Hinzurechnung von Schuldzinsen: Sind 6 % Zinsen verfassungsgemäß?

Der vom Gesetz vorgesehene Zinssatz für nicht abziehbare Schuldzinsen von 6 % der Überentnahmen ist nach einer Entscheidung des Finanzgerichts Düsseldorf verfassungsgemäß. Das letzte Wort liegt beim Bundesfinanzhof.


Hintergrund

Der Kläger machte geltend, dass der typisierende Zinssatz von 6 %, der bei der Hinzurechnung von nicht abziehbaren Schuldzinsen zugrunde gelegt wird, verfassungswidrig ist. In den Jahren 2013 bis 2016 gab es eine Niedrigzinsphase, sodass der typisierende Zinssatz keinen Bezug mehr zum langfristigen Marktzinsniveau hatte. Der Kläger wollte erreichen, dass bei der Hinzurechnung von Schuldzinsen ein Zinssatz von 2,9 % zugrunde gelegt wird.

Entscheidung

Das Finanzgericht wies die Klage ab und entschied, dass gegen den gesetzlich typisierten Zinssatz keine verfassungsrechtlichen Bedenken bestanden.
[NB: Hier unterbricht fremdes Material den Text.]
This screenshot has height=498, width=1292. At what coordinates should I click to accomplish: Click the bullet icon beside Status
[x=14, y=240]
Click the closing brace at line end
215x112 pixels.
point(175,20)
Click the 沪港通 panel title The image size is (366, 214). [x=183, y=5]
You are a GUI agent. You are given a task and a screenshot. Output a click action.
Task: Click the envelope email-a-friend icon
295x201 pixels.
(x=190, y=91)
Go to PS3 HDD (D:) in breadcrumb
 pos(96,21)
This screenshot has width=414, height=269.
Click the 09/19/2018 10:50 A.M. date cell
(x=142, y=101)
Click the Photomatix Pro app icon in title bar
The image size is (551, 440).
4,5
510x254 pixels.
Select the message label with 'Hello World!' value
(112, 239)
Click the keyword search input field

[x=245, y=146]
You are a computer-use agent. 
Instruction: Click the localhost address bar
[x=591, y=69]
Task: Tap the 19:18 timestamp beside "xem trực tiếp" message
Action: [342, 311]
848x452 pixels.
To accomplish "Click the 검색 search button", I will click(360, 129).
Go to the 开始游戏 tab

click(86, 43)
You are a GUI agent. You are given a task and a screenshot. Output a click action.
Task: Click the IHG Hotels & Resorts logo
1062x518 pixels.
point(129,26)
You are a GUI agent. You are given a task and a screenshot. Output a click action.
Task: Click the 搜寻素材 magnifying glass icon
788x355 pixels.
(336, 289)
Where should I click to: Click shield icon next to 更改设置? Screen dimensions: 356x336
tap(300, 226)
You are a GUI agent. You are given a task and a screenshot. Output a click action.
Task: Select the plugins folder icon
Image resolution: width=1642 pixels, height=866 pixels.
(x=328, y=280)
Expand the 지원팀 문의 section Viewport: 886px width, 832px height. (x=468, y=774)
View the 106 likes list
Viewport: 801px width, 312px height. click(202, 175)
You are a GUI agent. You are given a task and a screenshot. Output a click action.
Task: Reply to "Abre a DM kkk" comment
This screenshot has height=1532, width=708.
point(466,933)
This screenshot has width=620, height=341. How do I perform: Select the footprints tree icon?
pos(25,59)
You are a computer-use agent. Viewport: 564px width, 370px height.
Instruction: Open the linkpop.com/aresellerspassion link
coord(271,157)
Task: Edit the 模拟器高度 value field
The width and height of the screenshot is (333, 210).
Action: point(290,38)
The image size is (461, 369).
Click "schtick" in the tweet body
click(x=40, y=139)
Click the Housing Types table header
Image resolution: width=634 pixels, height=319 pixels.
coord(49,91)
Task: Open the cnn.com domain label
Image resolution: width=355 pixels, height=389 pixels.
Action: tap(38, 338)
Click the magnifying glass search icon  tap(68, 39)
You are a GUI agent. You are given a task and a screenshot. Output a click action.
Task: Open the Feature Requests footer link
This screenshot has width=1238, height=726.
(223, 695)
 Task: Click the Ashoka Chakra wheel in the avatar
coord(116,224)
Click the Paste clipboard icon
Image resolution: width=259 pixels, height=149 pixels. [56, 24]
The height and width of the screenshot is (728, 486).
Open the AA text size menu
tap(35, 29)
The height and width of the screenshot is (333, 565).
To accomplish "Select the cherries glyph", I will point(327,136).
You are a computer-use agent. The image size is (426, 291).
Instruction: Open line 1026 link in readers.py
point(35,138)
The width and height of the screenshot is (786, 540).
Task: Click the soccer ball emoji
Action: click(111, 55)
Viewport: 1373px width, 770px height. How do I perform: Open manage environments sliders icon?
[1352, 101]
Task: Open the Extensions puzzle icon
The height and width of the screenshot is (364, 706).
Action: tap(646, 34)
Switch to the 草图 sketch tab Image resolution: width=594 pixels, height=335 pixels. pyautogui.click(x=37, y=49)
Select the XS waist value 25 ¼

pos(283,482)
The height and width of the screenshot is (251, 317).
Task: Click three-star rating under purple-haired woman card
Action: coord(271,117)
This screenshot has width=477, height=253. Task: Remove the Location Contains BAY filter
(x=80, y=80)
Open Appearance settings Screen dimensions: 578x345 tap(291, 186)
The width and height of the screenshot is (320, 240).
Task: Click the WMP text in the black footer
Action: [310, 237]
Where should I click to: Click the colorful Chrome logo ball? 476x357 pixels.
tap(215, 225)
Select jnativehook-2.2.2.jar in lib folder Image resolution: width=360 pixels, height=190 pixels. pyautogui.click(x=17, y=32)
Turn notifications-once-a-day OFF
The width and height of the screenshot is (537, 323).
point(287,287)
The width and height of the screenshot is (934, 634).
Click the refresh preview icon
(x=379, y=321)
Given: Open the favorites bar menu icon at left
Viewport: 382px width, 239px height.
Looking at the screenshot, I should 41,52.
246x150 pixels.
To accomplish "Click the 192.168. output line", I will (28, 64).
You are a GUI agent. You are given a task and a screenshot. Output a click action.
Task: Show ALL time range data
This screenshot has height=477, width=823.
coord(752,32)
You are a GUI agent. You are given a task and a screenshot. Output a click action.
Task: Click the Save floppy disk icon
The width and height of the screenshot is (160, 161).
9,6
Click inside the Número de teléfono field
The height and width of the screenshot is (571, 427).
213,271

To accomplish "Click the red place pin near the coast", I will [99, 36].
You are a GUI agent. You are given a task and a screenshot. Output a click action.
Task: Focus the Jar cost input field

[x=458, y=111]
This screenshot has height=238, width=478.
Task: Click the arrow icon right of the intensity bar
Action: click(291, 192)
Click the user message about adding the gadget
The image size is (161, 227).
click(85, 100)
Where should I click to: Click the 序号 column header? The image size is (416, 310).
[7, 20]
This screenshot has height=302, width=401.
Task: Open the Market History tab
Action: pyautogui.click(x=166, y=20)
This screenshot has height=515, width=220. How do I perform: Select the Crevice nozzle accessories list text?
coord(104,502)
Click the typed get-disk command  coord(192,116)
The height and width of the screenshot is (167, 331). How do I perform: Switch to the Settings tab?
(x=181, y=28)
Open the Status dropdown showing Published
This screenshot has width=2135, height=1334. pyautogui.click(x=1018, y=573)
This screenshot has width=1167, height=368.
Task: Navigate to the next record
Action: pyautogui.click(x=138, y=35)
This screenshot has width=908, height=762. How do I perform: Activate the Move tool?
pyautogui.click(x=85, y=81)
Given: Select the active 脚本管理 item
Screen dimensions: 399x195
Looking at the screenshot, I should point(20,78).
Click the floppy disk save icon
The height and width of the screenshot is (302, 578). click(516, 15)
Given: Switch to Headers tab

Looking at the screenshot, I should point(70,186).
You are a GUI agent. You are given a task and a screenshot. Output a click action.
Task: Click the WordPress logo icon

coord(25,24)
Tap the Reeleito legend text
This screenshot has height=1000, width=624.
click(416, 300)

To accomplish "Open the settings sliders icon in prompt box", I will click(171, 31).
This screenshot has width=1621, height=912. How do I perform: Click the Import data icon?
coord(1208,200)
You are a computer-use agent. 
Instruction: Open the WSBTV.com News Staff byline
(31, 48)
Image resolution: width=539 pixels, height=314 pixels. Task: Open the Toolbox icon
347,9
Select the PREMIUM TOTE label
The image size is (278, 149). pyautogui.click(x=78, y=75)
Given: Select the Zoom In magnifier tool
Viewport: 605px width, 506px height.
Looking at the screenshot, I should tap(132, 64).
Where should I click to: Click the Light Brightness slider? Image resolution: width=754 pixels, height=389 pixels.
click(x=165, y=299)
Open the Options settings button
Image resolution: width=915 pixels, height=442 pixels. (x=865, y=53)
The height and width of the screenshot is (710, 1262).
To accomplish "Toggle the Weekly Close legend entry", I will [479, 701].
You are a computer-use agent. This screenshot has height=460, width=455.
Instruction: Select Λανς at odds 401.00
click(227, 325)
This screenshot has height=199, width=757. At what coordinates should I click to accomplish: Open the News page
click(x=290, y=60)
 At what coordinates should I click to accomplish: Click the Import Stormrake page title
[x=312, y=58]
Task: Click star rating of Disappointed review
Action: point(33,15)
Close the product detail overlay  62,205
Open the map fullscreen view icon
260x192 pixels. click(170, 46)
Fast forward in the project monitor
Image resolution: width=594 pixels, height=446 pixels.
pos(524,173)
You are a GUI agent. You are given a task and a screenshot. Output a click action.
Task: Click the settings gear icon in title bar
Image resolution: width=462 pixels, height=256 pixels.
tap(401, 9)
Das Gericht stützte sich dabei auf den Vereinfachungszweck, der einer typisierenden 6-prozentigen Hinzurechnung von Schuldzinsen zugrunde liegt. Dieser Zweck erspart den Betrieben und der Finanzverwaltung eine genaue Zuordnung der tatsächlich angefallenen Zinslasten. Diese kann letztlich nur bei einer liquiditätsbezogenen Betrachtungsweise vorgenommen werden. Dagegen erweist sich die typisierende Vorgehensweise als technische Bedingung der praktikableren kapitalbezogenen Sichtweise. Schließlich werden die Nachteile einer 6-prozentigen Verzinsung durch entsprechende Vorteile, insbesondere durch gleiche Behandlung von Einlagen und Gewinnen, kompensiert.